Depuis une trentaine d’années, le système universitaire français se déforme plus qu’il ne se réforme. Le projet de loi sur l’enseignement supérieur et la recherche, que la ministre Geneviève Fioraso défendra à l’Assemblée nationale à partir du 22 mai, ne remet pas en cause ce constat.

Constat sombre pour certains. A leurs yeux, ce système serait plus morcelé, illisible et ingouvernable que jamais. Son inefficacité pédagogique serait patente, comme en atteste un taux d’échec en premier cycle qui touche peu ou prou la moitié des étudiants. Il serait incapable de permettre à la France d’affronter la compétition scientifique mondiale à armes égales avec la recherche anglo-saxonne et, bientôt, asiatique. Enfin, en dépit d’un budget en progression sensible depuis six ans, il continuerait à souffrir d’un manque cruel de moyens.
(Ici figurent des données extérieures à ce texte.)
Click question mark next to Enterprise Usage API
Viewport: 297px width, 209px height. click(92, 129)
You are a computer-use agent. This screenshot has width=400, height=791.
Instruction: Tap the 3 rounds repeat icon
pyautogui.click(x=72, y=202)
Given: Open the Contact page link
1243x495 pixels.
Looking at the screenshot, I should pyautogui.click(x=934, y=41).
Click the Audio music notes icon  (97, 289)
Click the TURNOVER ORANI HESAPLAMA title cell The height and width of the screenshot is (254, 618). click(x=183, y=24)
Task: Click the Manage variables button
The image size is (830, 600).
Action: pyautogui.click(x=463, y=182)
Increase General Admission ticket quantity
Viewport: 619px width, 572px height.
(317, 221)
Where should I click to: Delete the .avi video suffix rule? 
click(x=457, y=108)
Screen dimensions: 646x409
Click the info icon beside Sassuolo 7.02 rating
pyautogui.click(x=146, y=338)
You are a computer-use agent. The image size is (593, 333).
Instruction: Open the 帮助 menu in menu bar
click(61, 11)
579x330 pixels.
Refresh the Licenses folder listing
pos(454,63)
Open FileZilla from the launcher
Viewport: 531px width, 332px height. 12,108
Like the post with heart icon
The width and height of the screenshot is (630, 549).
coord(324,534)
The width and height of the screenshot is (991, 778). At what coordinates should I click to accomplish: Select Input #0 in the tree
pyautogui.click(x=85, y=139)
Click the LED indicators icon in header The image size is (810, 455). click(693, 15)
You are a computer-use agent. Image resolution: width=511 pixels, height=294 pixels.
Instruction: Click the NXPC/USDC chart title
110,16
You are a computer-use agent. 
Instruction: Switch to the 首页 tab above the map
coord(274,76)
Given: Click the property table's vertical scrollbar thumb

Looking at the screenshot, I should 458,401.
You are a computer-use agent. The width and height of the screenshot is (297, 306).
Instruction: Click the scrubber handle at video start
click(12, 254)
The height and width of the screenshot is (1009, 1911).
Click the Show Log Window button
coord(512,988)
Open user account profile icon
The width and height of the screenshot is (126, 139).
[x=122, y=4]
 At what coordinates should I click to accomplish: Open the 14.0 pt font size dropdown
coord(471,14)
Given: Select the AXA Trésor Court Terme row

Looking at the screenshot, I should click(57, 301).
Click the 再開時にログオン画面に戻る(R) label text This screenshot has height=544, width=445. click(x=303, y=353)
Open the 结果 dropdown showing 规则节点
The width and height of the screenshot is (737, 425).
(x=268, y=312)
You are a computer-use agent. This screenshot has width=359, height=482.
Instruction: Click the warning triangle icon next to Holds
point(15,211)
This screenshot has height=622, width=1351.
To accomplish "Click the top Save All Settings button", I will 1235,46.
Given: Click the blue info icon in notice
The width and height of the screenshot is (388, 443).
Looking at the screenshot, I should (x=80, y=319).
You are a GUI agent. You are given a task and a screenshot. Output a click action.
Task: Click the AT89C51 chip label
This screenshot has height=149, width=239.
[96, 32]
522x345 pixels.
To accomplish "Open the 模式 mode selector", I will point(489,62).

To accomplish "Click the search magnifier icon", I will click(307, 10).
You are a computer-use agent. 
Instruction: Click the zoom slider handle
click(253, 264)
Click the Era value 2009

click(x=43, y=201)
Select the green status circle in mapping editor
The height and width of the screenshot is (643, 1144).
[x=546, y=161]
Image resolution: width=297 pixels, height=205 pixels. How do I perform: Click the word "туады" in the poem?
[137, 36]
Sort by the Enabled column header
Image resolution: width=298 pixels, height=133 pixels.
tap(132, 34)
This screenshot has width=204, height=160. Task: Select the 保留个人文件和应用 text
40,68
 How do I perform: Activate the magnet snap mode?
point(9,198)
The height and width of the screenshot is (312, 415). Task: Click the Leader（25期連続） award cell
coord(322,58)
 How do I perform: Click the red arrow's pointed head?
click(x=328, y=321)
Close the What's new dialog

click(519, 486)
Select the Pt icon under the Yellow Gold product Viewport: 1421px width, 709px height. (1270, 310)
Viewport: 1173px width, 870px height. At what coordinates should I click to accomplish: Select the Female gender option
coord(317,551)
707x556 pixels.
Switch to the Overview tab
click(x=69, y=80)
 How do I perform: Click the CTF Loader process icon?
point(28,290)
Constat plus encourageant pour d’autres. Par tâtonnements successifs depuis vingt ans, l’Université française a commencé à s’adapter à la nouvelle donne internationale. Création des écoles doctorales en 1990, réorganisation des études en 1998, renforcement de la coopération entre universités, grandes écoles et organismes de recherche en 2006, loi Pécresse de 2007 renforçant les présidents d’université et leur donnant une réelle responsabilité sur leur masse salariale, leurs recrutements et leur organisation, enfin incitation à l’émergence de pôles d’excellence de niveau international : la mutation a été réelle.

Le projet de loi qui arrive en discussion prolonge ces évolutions. Il n’abroge pas la loi de 2007, mais entend en corriger les dysfonctionnements : gouvernance plus collégiale et paritaire, élargissement des pôles d’excellence à une trentaine de "communautés scientifiques", réforme des procédures d’évaluation de la recherche, simplification drastique de l’offre de diplômes, priorité donnée (par des quotas) aux bacheliers professionnels dans les sections de techniciens supérieurs et aux bacheliers technologiques dans les instituts universitaires de technologie pour éviter qu’ils se fourvoient à l’université...

Au-delà de la polémique sur l’introduction de cours en anglais à l’université – dont on a déjà dit, ici, qu’elle nous paraît aussi excessive que vaine –, ce texte prudent et pragmatique n’est ni la révolution que d’aucuns appellent de leurs voeux ni la régression dénoncée par d’autres.

L’utilité de ce compromis devra être jugée à l’usage. Elle dépendra, pour une bonne part, de l’esprit dans lequel il sera mis en œuvre sur le terrain. Elle dépendra, tout autant, des moyens budgétaires consacrés à l’enseignement supérieur, tant l’équilibre reste tendu entre la progression des emplois (libre) et l’évolution de la masse salariale (contrainte) : si celle-ci était réduite, ce sont toutes les évolutions en cours qui apparaîtraient comme un marché de dupes.